==== Dataset content

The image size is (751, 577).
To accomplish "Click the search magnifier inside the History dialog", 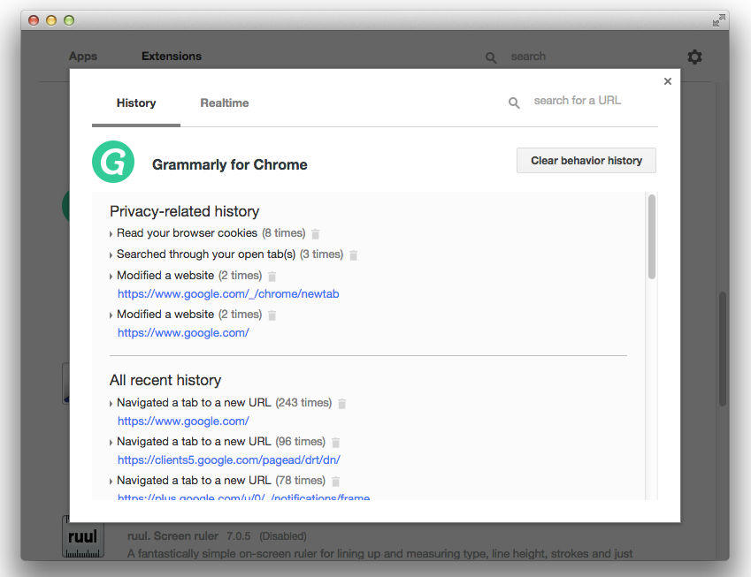I will (514, 102).
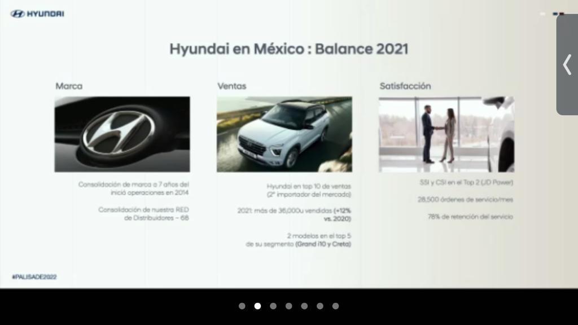Click the Hyundai logo in the top-left corner
The image size is (578, 325).
37,14
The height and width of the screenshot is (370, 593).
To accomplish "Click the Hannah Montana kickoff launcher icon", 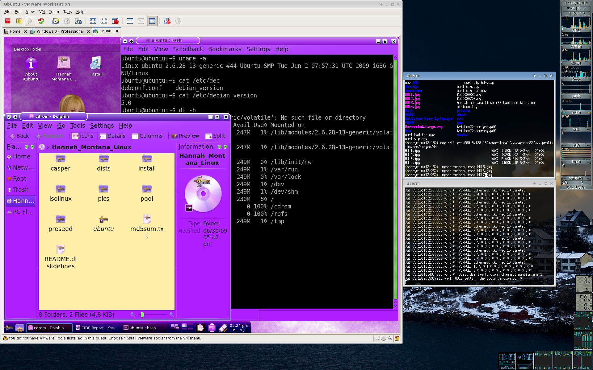I will click(x=9, y=328).
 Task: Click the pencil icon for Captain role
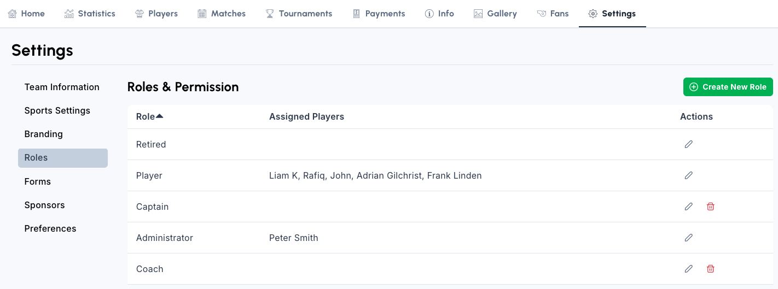click(x=688, y=207)
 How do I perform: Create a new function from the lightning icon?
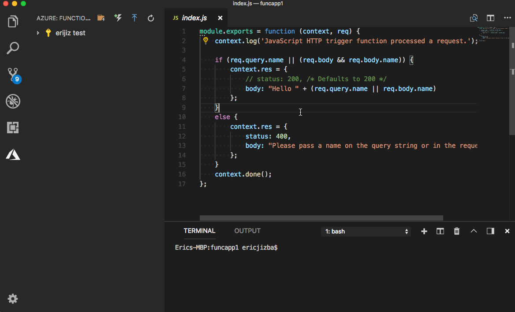coord(118,18)

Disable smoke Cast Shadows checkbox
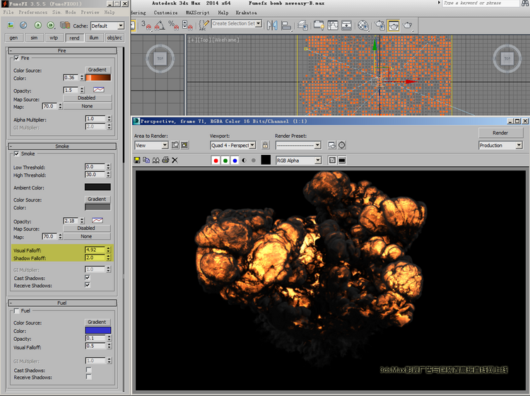click(88, 278)
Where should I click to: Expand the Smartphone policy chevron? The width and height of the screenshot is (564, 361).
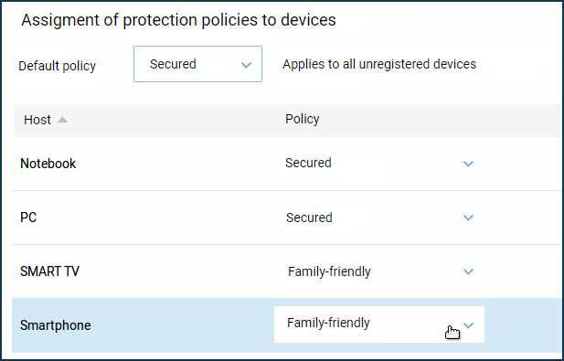468,325
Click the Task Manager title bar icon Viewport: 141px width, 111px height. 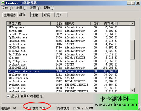[3, 3]
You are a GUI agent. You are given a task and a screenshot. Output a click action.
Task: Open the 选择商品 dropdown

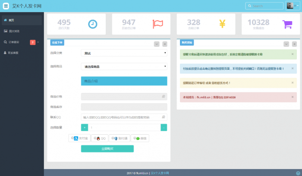point(124,67)
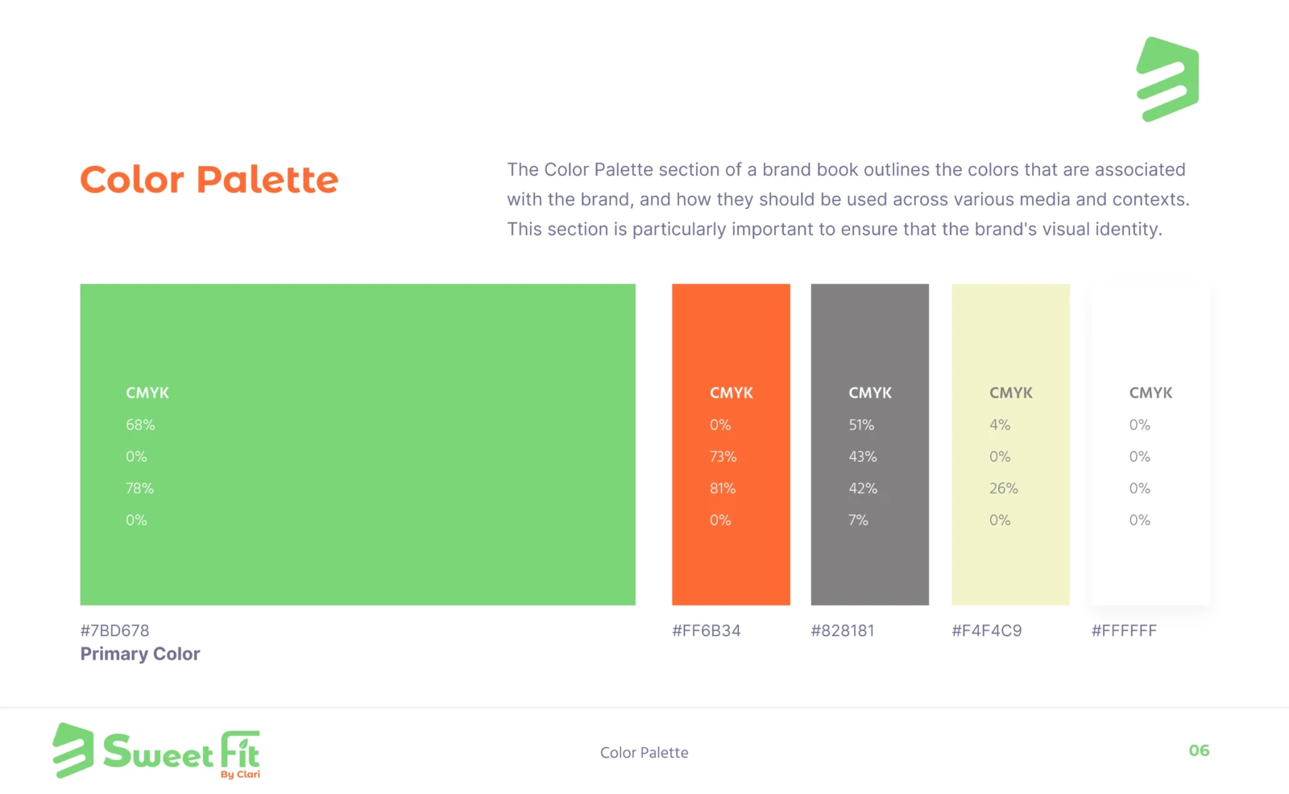This screenshot has height=794, width=1289.
Task: Select the cream #F4F4C9 swatch
Action: (x=1010, y=444)
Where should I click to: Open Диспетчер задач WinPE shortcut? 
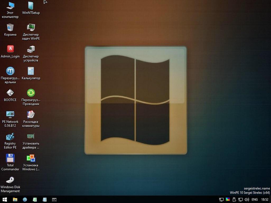(x=31, y=27)
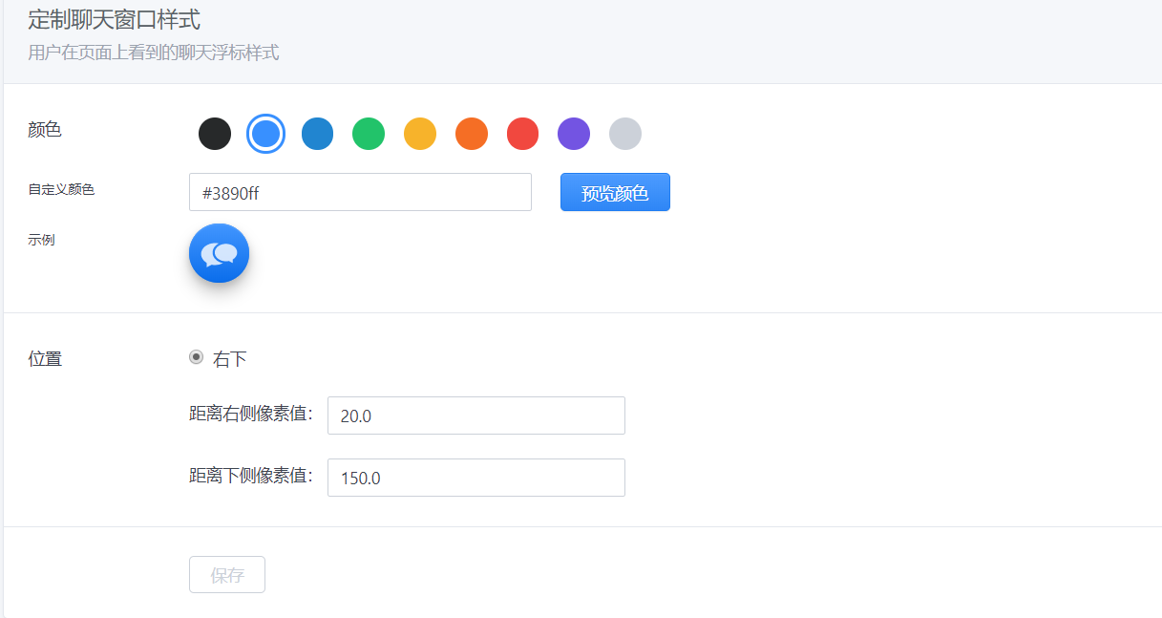This screenshot has height=618, width=1162.
Task: Pick the orange color swatch
Action: [x=472, y=134]
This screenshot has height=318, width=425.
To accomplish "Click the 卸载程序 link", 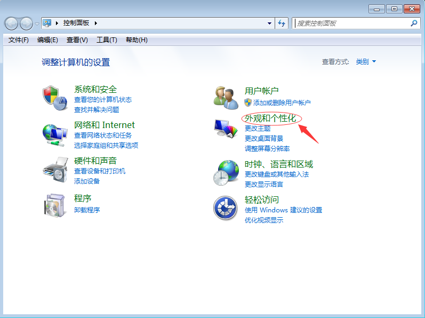I will (x=87, y=210).
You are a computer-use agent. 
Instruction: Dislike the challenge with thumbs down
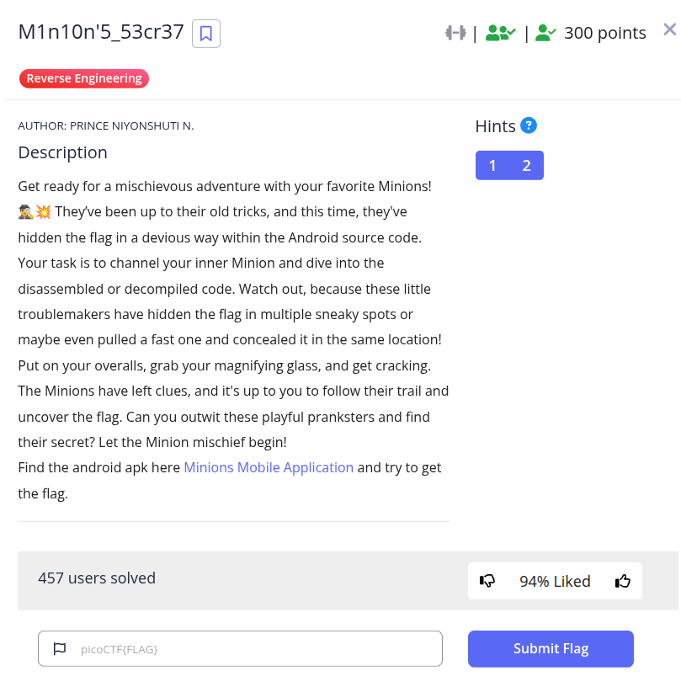coord(487,581)
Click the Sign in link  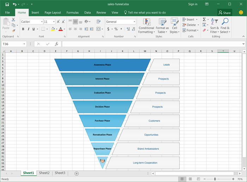click(x=193, y=4)
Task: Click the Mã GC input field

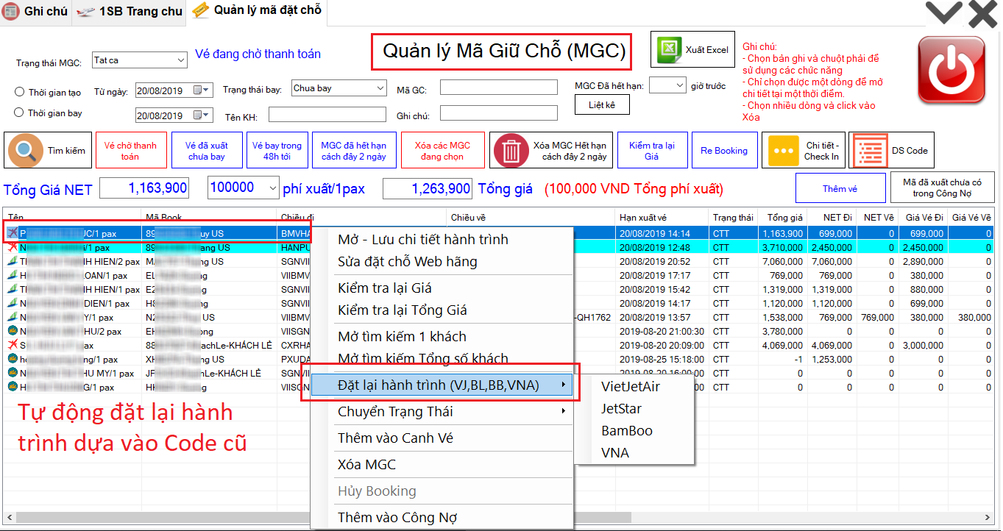Action: point(498,88)
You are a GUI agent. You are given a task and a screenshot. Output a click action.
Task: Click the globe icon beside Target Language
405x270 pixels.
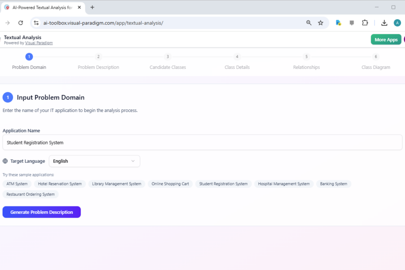pyautogui.click(x=5, y=161)
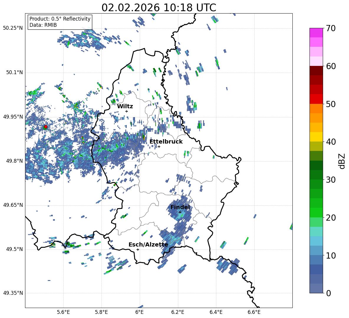Select the 6°E longitude tick label

click(x=139, y=312)
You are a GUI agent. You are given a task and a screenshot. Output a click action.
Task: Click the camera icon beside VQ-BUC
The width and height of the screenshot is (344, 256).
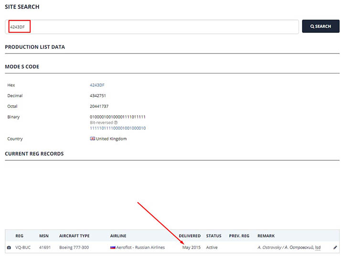pyautogui.click(x=9, y=248)
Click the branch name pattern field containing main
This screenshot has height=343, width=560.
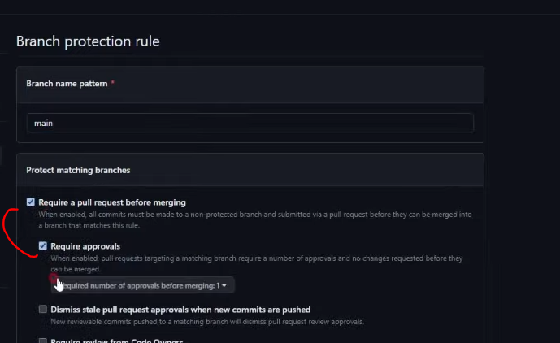[x=250, y=124]
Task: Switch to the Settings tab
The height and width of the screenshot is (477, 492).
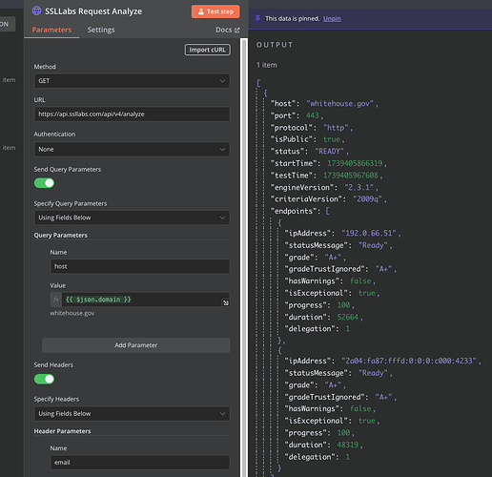Action: 101,30
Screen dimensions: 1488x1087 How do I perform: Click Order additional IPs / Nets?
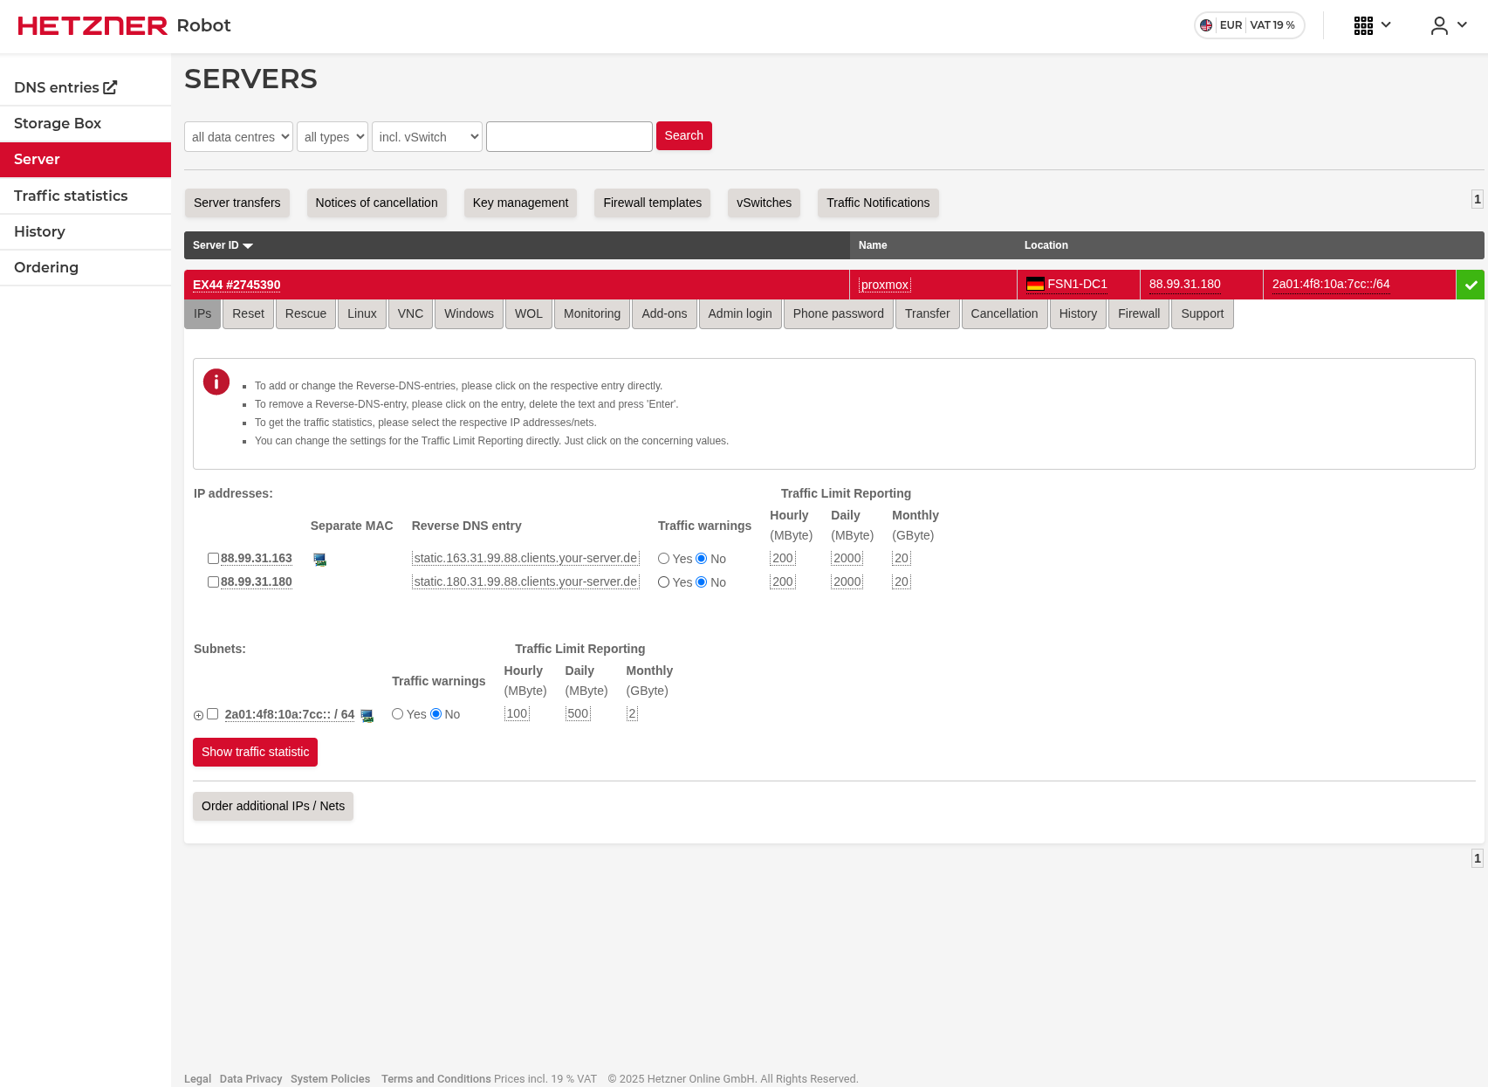click(272, 806)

========

Return every line of the items above that contains the string "field", copying each line in full.

Task: Click the Mã GC input field
Click the branch name pattern field containing main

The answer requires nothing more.